Phoenix Riot
The Phoenix Riot is best understood as an exaggerated example of the everyday violence that faced late nineteenth-century African Americans in South Carolina.
The Phoenix Riot occurred on November 8, 1898, in the small town of Phoenix in Greenwood County when a group of local Democrats attempted to stop a Republican election official from taking the affidavits of African Americans who had been denied the right to vote. The riot reflected the ongoing tension not only between Democrats and Republicans but also between whites and the county’s African American population. In Greenwood County black men outnumbered white men, but few blacks had voted since Democrats regained power in the state following the 1876 elections.
The riot originated in front of Watson and Lake’s general store, which was serving as an election site. Thomas Tolbert, a white man and brother of Republican congressional candidate Robert Red Tolbert, was sitting outside the store and collecting affidavits from blacks who had been prevented from casting ballots. He was approached by a group of local Democrats, including J. I. “Bose” Ethridge, the local party boss. The men ordered Tolbert to leave. When he refused, they overturned the box of affidavits and began to beat Tolbert. Tolbert responded in kind by hitting Ethridge over the head with a wagon axle. A larger fight erupted between the supporters of Tolbert and those of Ethridge. Shots rang out, though their source was not clear, and Ethridge was killed (his grave marker states that “He Died for his Country”). The Democrats retaliated by opening fire on the crowd of African American men gathered outside the store; Thomas Tolbert was shot in the neck, arms, and side, but he survived.

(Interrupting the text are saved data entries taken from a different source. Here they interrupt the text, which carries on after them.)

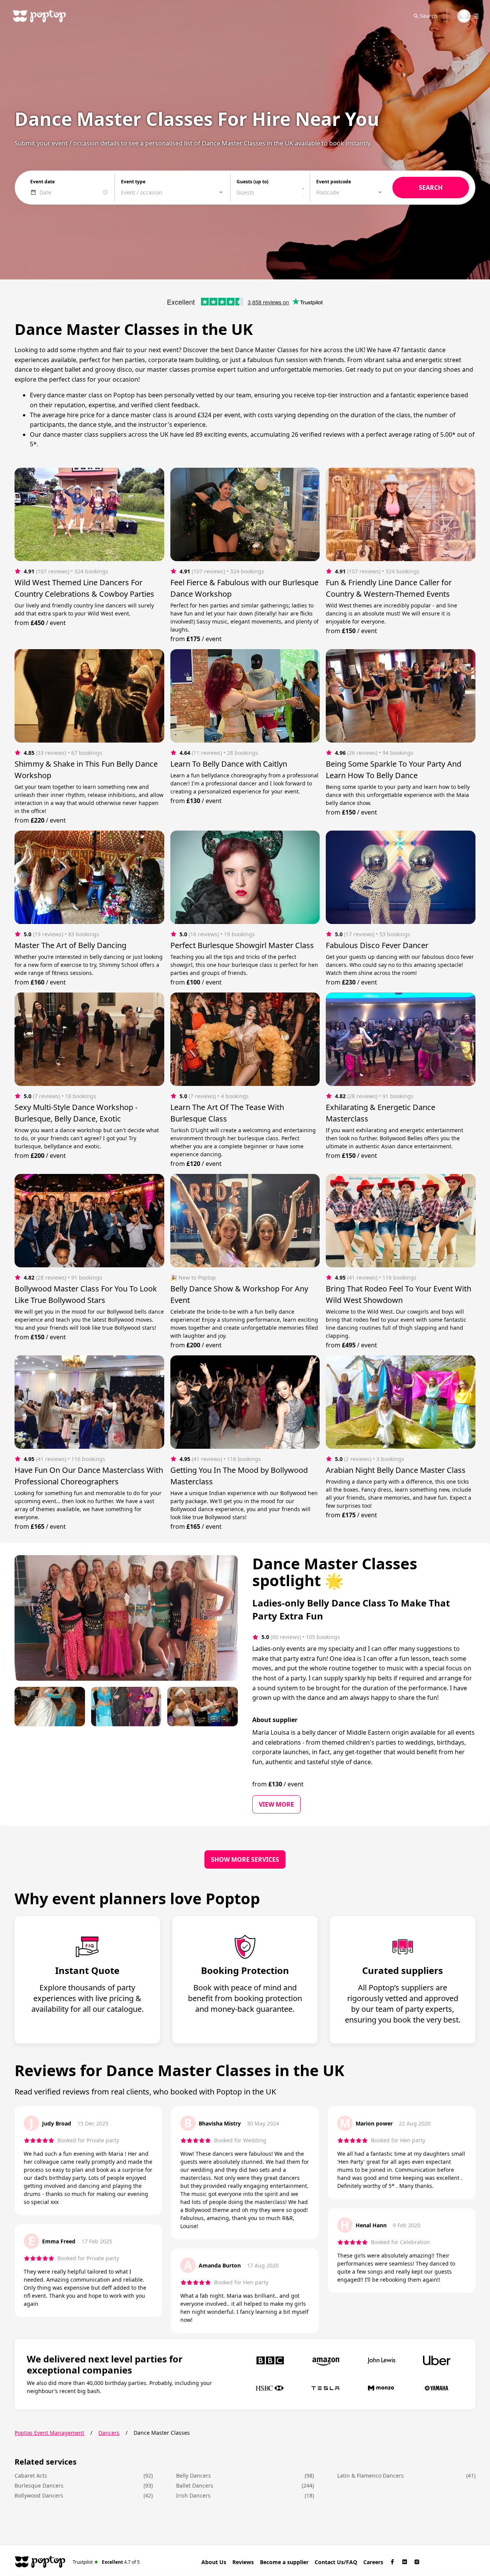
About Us (213, 2562)
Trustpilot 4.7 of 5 (106, 2561)
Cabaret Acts (31, 2475)
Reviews (243, 2562)
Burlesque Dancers (39, 2485)
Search (429, 16)
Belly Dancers (193, 2475)
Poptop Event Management (49, 2432)
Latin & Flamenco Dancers (370, 2475)
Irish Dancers (193, 2495)
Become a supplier (284, 2562)
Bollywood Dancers (39, 2495)
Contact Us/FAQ (336, 2562)
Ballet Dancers (194, 2485)
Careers (373, 2562)
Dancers (108, 2432)
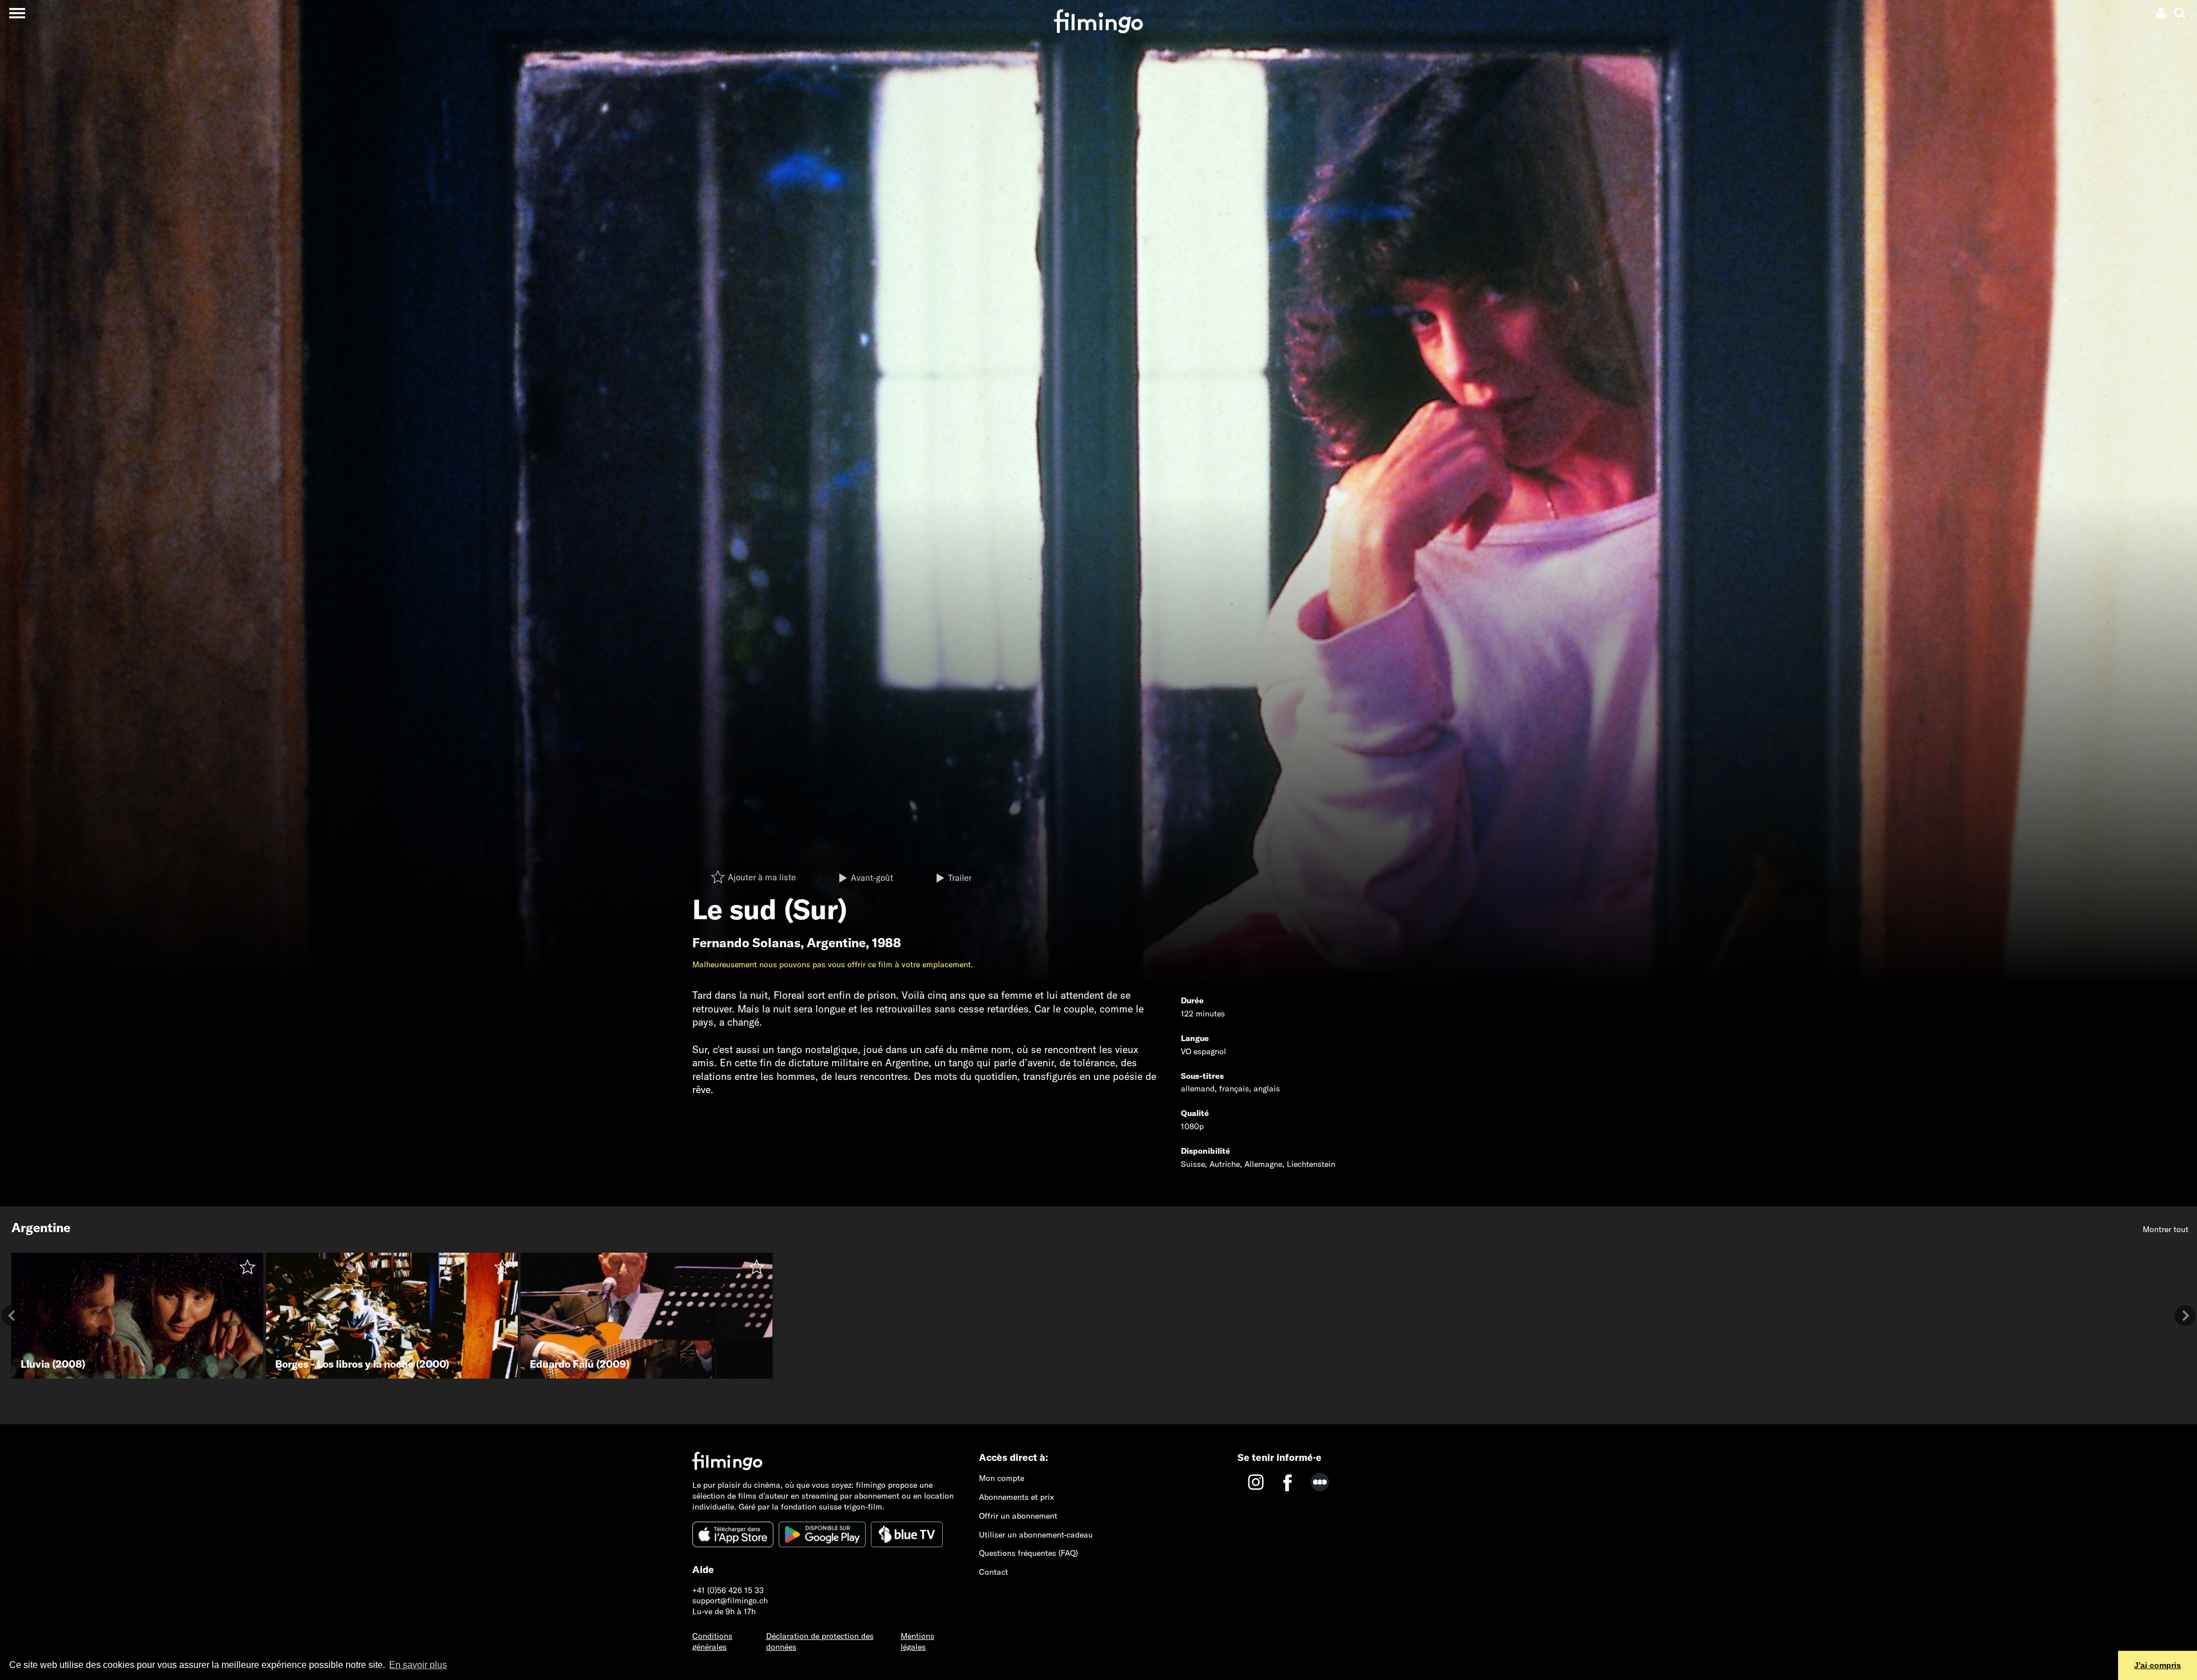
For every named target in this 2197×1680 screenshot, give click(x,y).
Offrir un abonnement (1018, 1516)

White retribution was swift and severe. In the days that followed, between six hundred and one thousand white men gathered in Phoenix, where they burned the Tolberts’ homes and forced the Republicans into exile. Several local black men were not so fortunate; four were lynched outside of Rehoboth Church. Over the next several days the white mob killed at least eight black men, though the exact number is not known. No one was ever charged with any of these murders. The Phoenix Riot is usually overshadowed in larger historical narratives by the Wilmington, North Carolina, race riot that began on November 10, 1898, and resulted in the triumph of Democrats over Republicans and Populists in North Carolina’s government. The Phoenix Riot occurred in an area that was already under Democratic control. Robert Red Tolbert, the Republican, lost the 1898 election to Democrat A. C. Latimer by a 996 to 107 margin.
The Phoenix Riot is best understood as an exaggerated example of the everyday violence that faced late nineteenth-century African Americans in South Carolina. African Americans in rural Greenwood County faced crippling debt and white terrorism routinely; any attempt to fight the system of white supremacy was met with violence by white enforcers drawn from surrounding areas. The Tolberts continued to fight for black political rights at the state and federal levels, despite the fact that their houses were continually set aflame by unknown arsonists. Phoenix was also home to a remarkably resilient African American population. The black community there maintained churches and schools even in the face of violence, and the civil rights activist Benjamin Mays was born there in 1894.
Hoyt, James A. The Phoenix Riot: November 8, 1898. N.p., 1935.
Prather, H. Leon, Sr. “The Origins of the Phoenix Racial Massacre of 1898.” In Developing Dixie: Modernization in a Traditional Society, edited by Winfred B. Moore, Jr., Joseph F. Tripp, and Lyon G. Tyler, Jr. Westport, Conn.: Greenwood, 1988.
Wells, Tom Henderson. “The Phoenix Election Riot.” Phylon 31 (spring 1970): 58–69.
Wilk, Daniel Levinson. “The Phoenix Riot and the Memories of Greenwood County.” Southern Cultures 8 (winter 2002): 29–55.